Topic outline

  • CS-E4700 Logic and Hard Computational Problems

    This course is implemented in the A+ platform---please register to the course in Sisu.

    Basic information

    First lecture: Tuesday 5 September, 12--14, Hall AS3 (Maarintie 8).

    Overview. This is an intermediate-to-advanced-level optional course that introduces you to logical formalization of mathematical reasoning and to mathematics of computational intractability, with a four-fold motivation:

    1. Mathematical logic and logical reasoning are fundamental conceptual tools in the pursuit of mathematics and higher notions of artificial intelligence involving concepts such as explainability and trustworthiness. Mathematical logic in particular studies the concepts of mathematical proof and provability, as well as the fundamental limitations of such notions in terms of their expressive reach and computability.
    2. Logic is a versatile tool for modeling and inference in applications. We will work with propositional logic and predicate logic to model settings ranging from recreational puzzles and games to modeling computation and other mathematical pursuits.
    3. Logic is inherently connected with computation and computational hardness. For example, Boolean logic and Boolean circuits are the foundation of modern computing and a rich source of open problems concerning resource-efficient computation and the design of algorithms. Predicate logic is expressive enough to model resource-unbounded computation and is thus not algorithmically decidable, yet predicate logic admits a sound and complete proof system.
    4. Computational problems can be studied as formal mathematical objects and mathematically analysed for their computational hardness by (i) showing that one problem is at least as hard as another by means of an efficient algorithmic reduction; and (ii) classifying problems into formal complexity classes based on criteria such as resource consumption of algorithms or reducibility. This course gives you a rigorous introduction and working knowledge of the classes P and NP, as well as the class of NP-complete problems. The question whether P equals NP is among the most fundamental open problems in all of computing and mathematics.

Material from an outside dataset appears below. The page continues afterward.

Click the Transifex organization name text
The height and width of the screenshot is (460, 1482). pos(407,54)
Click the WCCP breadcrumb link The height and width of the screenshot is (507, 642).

    Prerequisites: BSc-level basic studies in mathematics and programming. Courses such as MS-A0402 Foundations of Discrete Mathematics and CS-C2160 Theory of Computation are assets.

    Teacher: Prof. Petteri Kaski.

    Grading: Total points awarded from weekly problem sets determine the course grade. No exam.

    Learning outcomes

    This course introduces you to logical formalization of mathematical reasoning and to mathematics of computational intractability. You learn to work with and reason using propositional logic and first-order logic. You learn how to prove that a computational problem is at least as hard as another computational problem by presenting an efficient reduction from the latter to the former. You know the problem classes P and NP, as well as the hardest problems in the class NP, namely the NP-complete problems. You learn how to prove that a computational problem is NP-complete.

    Lecture schedule (tentative)

    1. Propositional Logic (Tuesday 5 September).

    2. Modeling and Provability (Tuesday 12 September).

    3. Resolution and Relational Structures (Tuesday 19 September).

    4. Predicate Logic (Tuesday 26 September).

    5. Completeness, Undecidability, Incompleteness (Tuesday 3 October).

    6. Boolean Functions and Boolean Circuits (Tuesday 10 October).

    [Tuesday 17 October: Exam week --- no lecture.]

    [Tuesday 24 October: Break --- no lecture.]

    7. Problems and Reductions (Tuesday 31 October).

    8. The Classes P and NP (Tuesday 7 November).

    9. NP-Completeness and Beyond (Tuesday 14 November).